----- Excerpted data

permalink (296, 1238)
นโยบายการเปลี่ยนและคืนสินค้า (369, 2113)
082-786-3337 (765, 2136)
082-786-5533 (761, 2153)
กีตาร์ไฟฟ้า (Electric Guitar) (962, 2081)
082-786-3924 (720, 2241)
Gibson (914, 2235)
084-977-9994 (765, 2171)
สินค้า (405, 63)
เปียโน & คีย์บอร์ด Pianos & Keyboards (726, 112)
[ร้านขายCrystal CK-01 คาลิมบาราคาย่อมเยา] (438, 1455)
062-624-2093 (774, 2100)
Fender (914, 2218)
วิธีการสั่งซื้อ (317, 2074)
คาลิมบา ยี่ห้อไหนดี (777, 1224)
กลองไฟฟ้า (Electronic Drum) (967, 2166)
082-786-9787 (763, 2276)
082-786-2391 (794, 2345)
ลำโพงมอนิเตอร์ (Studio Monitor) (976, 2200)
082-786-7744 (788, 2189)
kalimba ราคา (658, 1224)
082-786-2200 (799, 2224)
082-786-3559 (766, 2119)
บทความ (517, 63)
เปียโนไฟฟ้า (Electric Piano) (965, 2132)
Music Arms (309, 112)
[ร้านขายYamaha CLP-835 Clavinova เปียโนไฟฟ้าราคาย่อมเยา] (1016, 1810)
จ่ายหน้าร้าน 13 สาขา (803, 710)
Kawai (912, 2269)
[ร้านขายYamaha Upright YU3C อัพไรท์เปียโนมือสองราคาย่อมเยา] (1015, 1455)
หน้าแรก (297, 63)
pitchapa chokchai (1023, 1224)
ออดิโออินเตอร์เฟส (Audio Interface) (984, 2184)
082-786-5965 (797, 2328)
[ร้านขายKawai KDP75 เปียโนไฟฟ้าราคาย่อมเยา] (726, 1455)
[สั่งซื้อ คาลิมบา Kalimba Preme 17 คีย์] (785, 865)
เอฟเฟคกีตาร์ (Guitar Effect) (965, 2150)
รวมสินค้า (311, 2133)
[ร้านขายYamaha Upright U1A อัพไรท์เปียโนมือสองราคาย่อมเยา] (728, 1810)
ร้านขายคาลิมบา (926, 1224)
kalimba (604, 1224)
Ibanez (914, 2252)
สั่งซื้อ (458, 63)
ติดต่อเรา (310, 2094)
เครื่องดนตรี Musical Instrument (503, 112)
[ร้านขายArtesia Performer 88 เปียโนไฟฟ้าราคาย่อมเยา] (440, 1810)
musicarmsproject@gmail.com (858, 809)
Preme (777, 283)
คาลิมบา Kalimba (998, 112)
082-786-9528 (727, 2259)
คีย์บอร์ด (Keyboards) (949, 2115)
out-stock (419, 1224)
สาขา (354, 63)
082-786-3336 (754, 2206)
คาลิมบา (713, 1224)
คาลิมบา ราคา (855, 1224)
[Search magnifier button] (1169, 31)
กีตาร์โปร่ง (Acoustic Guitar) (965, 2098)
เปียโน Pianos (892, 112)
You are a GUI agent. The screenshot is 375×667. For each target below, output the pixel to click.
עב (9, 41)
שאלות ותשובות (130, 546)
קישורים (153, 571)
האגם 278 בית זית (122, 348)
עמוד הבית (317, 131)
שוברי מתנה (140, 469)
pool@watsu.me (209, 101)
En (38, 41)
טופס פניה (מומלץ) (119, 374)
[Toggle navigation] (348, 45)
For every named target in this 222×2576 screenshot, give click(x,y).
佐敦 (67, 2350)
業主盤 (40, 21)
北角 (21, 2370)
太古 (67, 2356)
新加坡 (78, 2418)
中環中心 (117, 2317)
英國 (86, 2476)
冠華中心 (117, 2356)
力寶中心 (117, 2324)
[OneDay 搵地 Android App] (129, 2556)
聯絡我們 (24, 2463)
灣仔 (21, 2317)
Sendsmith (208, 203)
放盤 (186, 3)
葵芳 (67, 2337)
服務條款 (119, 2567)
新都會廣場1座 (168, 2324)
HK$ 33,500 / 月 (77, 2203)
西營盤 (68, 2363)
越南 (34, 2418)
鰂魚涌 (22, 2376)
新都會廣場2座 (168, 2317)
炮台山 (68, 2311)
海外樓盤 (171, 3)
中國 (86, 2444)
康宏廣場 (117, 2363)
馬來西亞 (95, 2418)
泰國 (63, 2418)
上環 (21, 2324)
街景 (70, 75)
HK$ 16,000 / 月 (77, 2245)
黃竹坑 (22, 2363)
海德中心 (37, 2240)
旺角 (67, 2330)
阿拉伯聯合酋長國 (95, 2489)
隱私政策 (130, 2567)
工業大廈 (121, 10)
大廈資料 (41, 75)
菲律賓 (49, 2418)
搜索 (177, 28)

----------

• [What the task asks] With the line holding "082-786-3559 (766, 2119)" as the first and the line holding "[Search magnifier button] (1169, 31)" as the last, set down that range of the entries above exactly, and nothing else.

• [Expected output]
082-786-3559 (766, 2119)
บทความ (517, 63)
เปียโนไฟฟ้า (Electric Piano) (965, 2132)
Music Arms (309, 112)
[ร้านขายYamaha CLP-835 Clavinova เปียโนไฟฟ้าราคาย่อมเยา] (1016, 1810)
จ่ายหน้าร้าน 13 สาขา (803, 710)
Kawai (912, 2269)
[ร้านขายYamaha Upright YU3C อัพไรท์เปียโนมือสองราคาย่อมเยา] (1015, 1455)
หน้าแรก (297, 63)
pitchapa chokchai (1023, 1224)
ออดิโออินเตอร์เฟส (Audio Interface) (984, 2184)
082-786-5965 (797, 2328)
[ร้านขายKawai KDP75 เปียโนไฟฟ้าราคาย่อมเยา] (726, 1455)
[สั่งซื้อ คาลิมบา Kalimba Preme 17 คีย์] (785, 865)
เอฟเฟคกีตาร์ (Guitar Effect) (965, 2150)
รวมสินค้า (311, 2133)
[ร้านขายYamaha Upright U1A อัพไรท์เปียโนมือสองราคาย่อมเยา] (728, 1810)
ร้านขายคาลิมบา (926, 1224)
kalimba (604, 1224)
Ibanez (914, 2252)
สั่งซื้อ (458, 63)
ติดต่อเรา (310, 2094)
เครื่องดนตรี Musical Instrument (503, 112)
[ร้านขายArtesia Performer 88 เปียโนไฟฟ้าราคาย่อมเยา] (440, 1810)
musicarmsproject@gmail.com (858, 809)
Preme (777, 283)
คาลิมบา Kalimba (998, 112)
082-786-9528 (727, 2259)
คีย์บอร์ด (Keyboards) (949, 2115)
out-stock (419, 1224)
สาขา (354, 63)
082-786-3336 (754, 2206)
คาลิมบา (713, 1224)
คาลิมบา ราคา (855, 1224)
[Search magnifier button] (1169, 31)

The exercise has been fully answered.